▶ [THE TASK]
Update the lines from the start of the entries through the line containing "This screenshot has" by replacing "message-field" with "search-field" and keeping everything else the same.

▶ [DATA PROVIDED]
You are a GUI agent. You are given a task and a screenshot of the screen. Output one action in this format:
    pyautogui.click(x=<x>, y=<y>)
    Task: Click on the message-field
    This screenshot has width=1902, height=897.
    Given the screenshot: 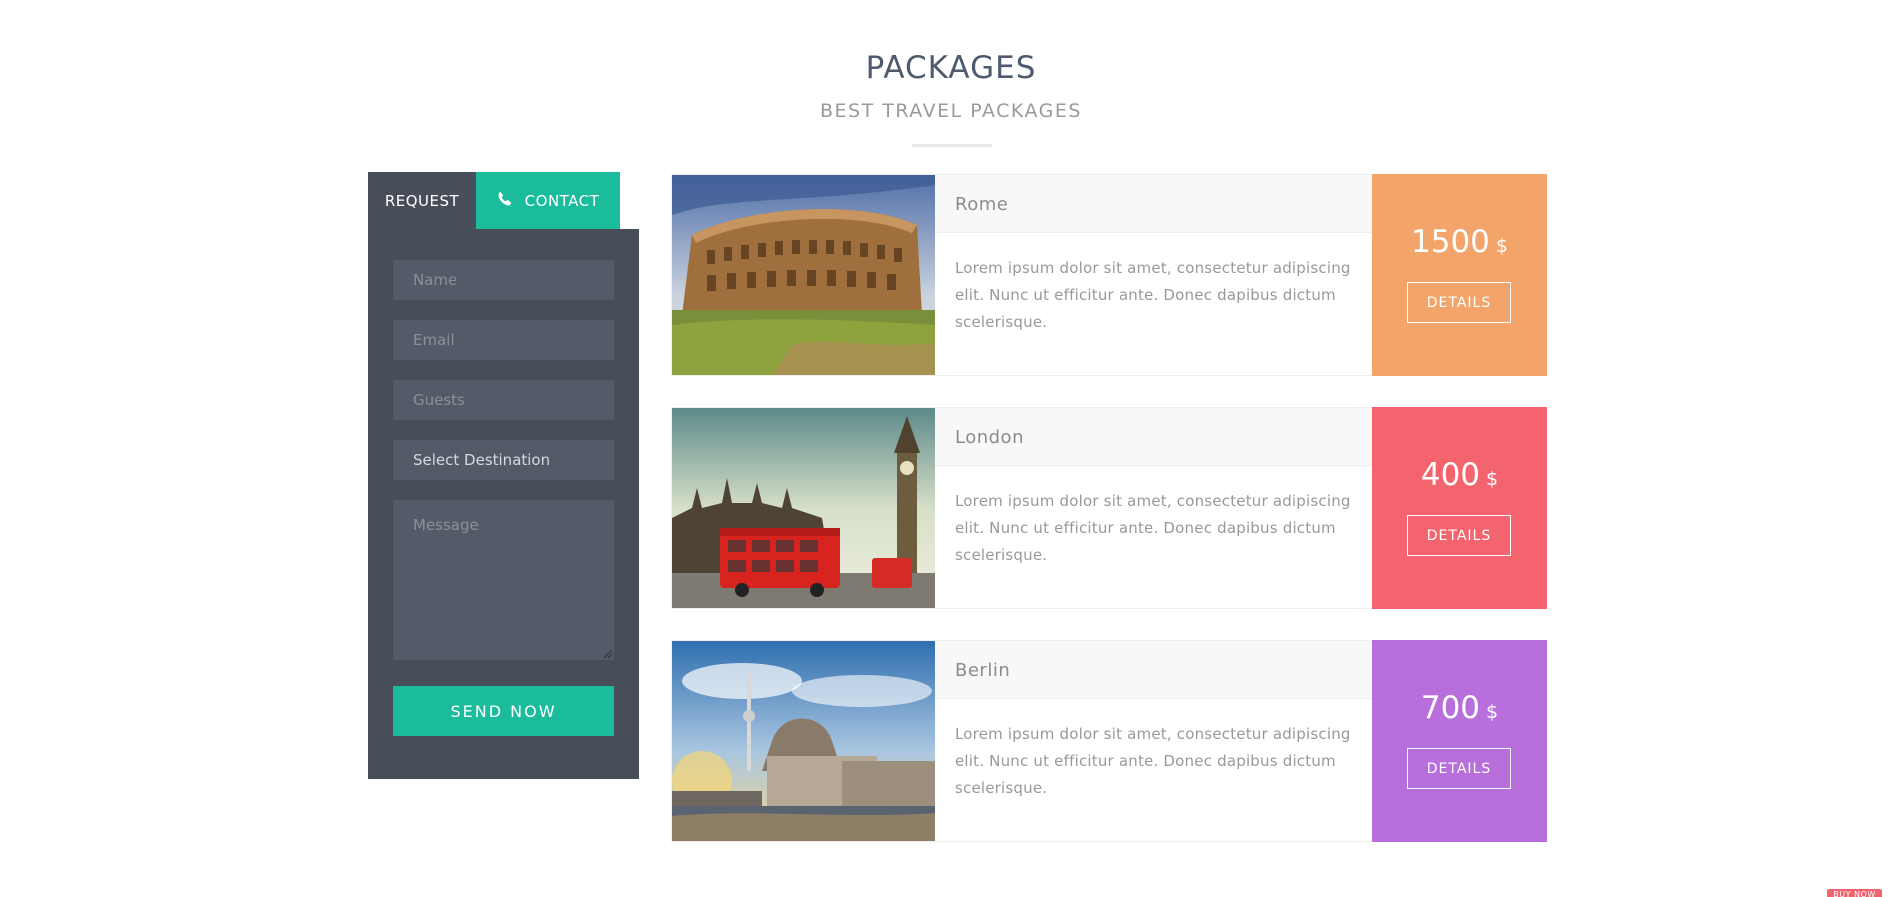 What is the action you would take?
    pyautogui.click(x=504, y=580)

▶ [EXERCISE ANSWER]
You are a GUI agent. You are given a task and a screenshot of the screen. Output one action in this format:
    pyautogui.click(x=<x>, y=<y>)
    Task: Click on the search-field
    This screenshot has width=1902, height=897.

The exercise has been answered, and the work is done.